Malone has attended the Quartzsite RV show for three years now and always does pretty well. She says the crowd in Quartzsite is part of the draw. "They're down to earth. You don't have a lot of snobbery here."

That doesn't mean these silver-haired gypsies endure an uncomfortable lifestyle. The products on display at this show reveal a life of luxury and convenience. Think of the old adage that a man's home is his castle, and then add wheels. And satellite television and roaming Internet access. King-sized beds with Egyptian cotton sheets. Solar panels and high-end power generators.

"Our snowbirds are not the old folks that people think of," says Cee Carnavale, who runs the Quartzsite Business Chamber of Commerce out of a small pink trailer building next to one of the swap-meet grounds. "They all want to be plugged in and they want the free Wi-Fi."

They overflow the city's 70 RV parks and jam the otherwise quiet streets with 35-foot lumbering beasts on wheels. It's a stark contrast for Quartzsite, where summertime temperatures can reach 120 degrees and even many of the locals skip town. That leaves a very short window for tourism, which is really the only industry to speak of. Tourists and RVers swarm the local restaurants and stream into the Chamber of Commerce, looking for information on land for sale, RVs for sale, and pretty much anything else that might be for sale.

Up the road, the town's library is flooded with visitors looking to check out books and videos or get on one of its 13 Internet-connected computers. Billie Fowler, one of the library's desk clerks, estimates that they see about 1,200 people a day during the height of the season. Only about 100 trickle in on a typical summer day.

"We've been doing more library cards this year than ever before," says Fowler, possibly because of the economic downturn. Locals also blame the recession for the gradual decline in swap-meet attendance over the past few years. But even with lighter crowds, the small town feels the stress.

The seasonal population explosion can strain city services. A recent rainstorm had town officials working overtime to block off flooded roads and tow out trucks and cars that got stuck in the mud. And with tens of thousands of extra residents tapping into the city's water supply and sewage infrastructure, the system risks being overwhelmed. Local ATMs sometimes run out of cash, and gas station pumps occasionally run dry: RVs average single-digit gas mileage -- and do a lot of filling up.

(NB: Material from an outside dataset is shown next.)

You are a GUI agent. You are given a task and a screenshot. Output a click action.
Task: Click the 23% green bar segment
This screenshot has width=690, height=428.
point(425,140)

But that's just within the town's narrow borders. Beyond it lie tens of thousands of acres where RVers can drive even farther outside the boundaries of civilization. In this empty land, which is managed by the federal government, RV culture takes a more extreme form than the gated parks and electricity hookups that define much of the mobile lifestyle in Quartzsite. Out here in the desert, there's little to rely on beyond the walls of each individual RV. Little, that is, but the community they create.

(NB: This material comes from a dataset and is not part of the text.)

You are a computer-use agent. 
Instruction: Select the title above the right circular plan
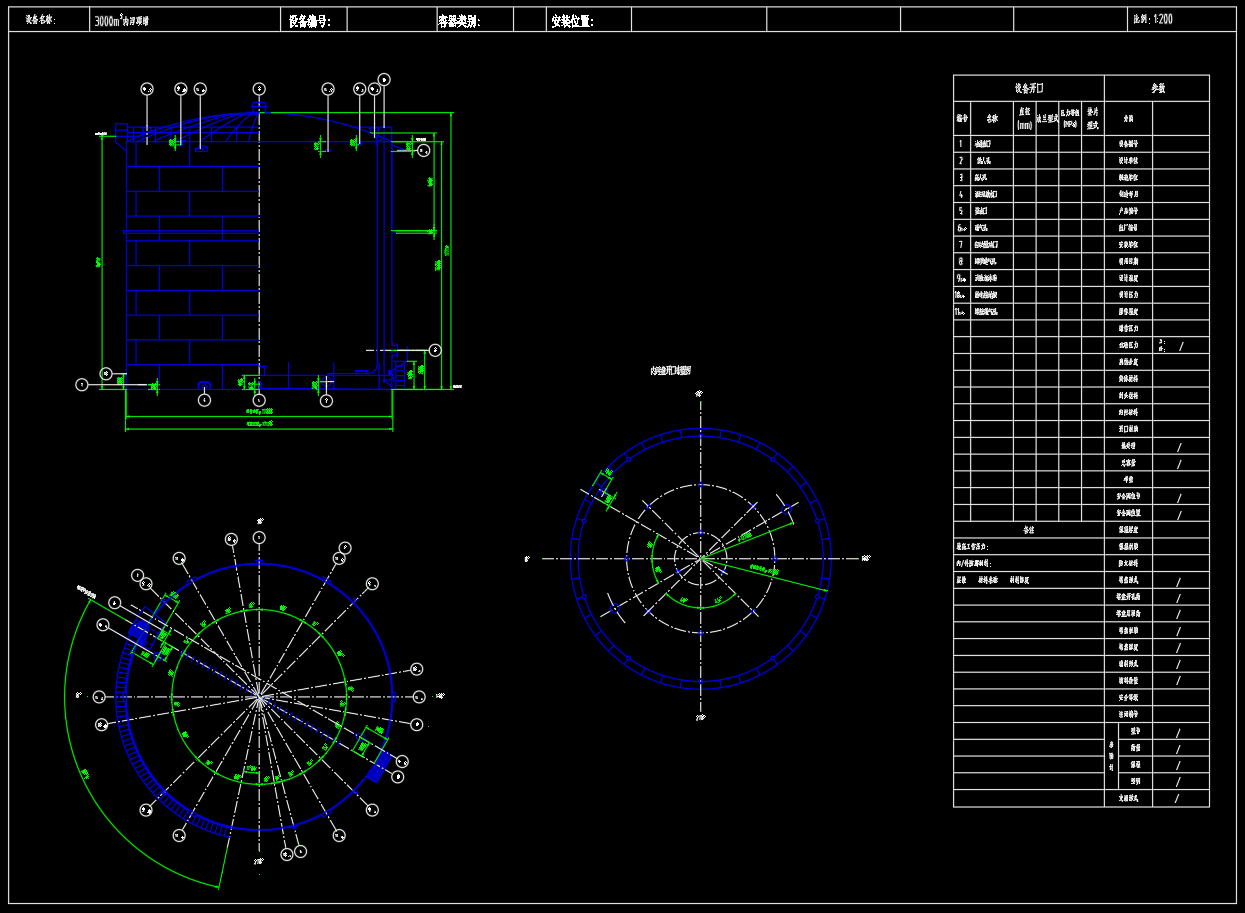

It's known as boondocking. RVers keep tabs on free or nearly free places where they can park for a night or more. Wal-Mart parking lots have become the proverbial couch for crashing wanderers, though to boondocking purists that's little more than cheap parking. The true boondockers are out in the wild, on the unconnected and grid-less frontier, seeking a quiet, empty place to rest after a long day's journey. But even though RVs and the people who drive them come highly equipped and self-sufficient, there are a couple of real-world necessities that make true frontiersmanship a rarity: water and waste.

Even the most luxurious motorhome can hold only so much water, and its holding tanks only so much sewage waste. Although there are places along the road to get water and dump holding tanks, there aren't many cheap places where RVers can refill water, empty their tanks and camp, all in the same vicinity.

A few miles south of town, on a two-lane road that seems headed to nowhere, speckled whitecaps of RV rooftops spread across a huge expanse of desert. Once it recognized the location's appeal to snowbirds, the Bureau of Land Management designated 11,000 acres near Quartzsite as a Long Term Visitor Area. There are six other LTVAs in Southern California and Arizona.

Snowbirds and travelers and the destitute can legally camp in LTVAs for up to seven months at a time. These empty places are a blank canvas onto which almost any urban form could be drawn -- if you don't mind the complete lack of resources and infrastructure. Enter the RVers. With their equipment-stocked homes on wheels, they stay out here for months at a time, all for a permit fee of just $180.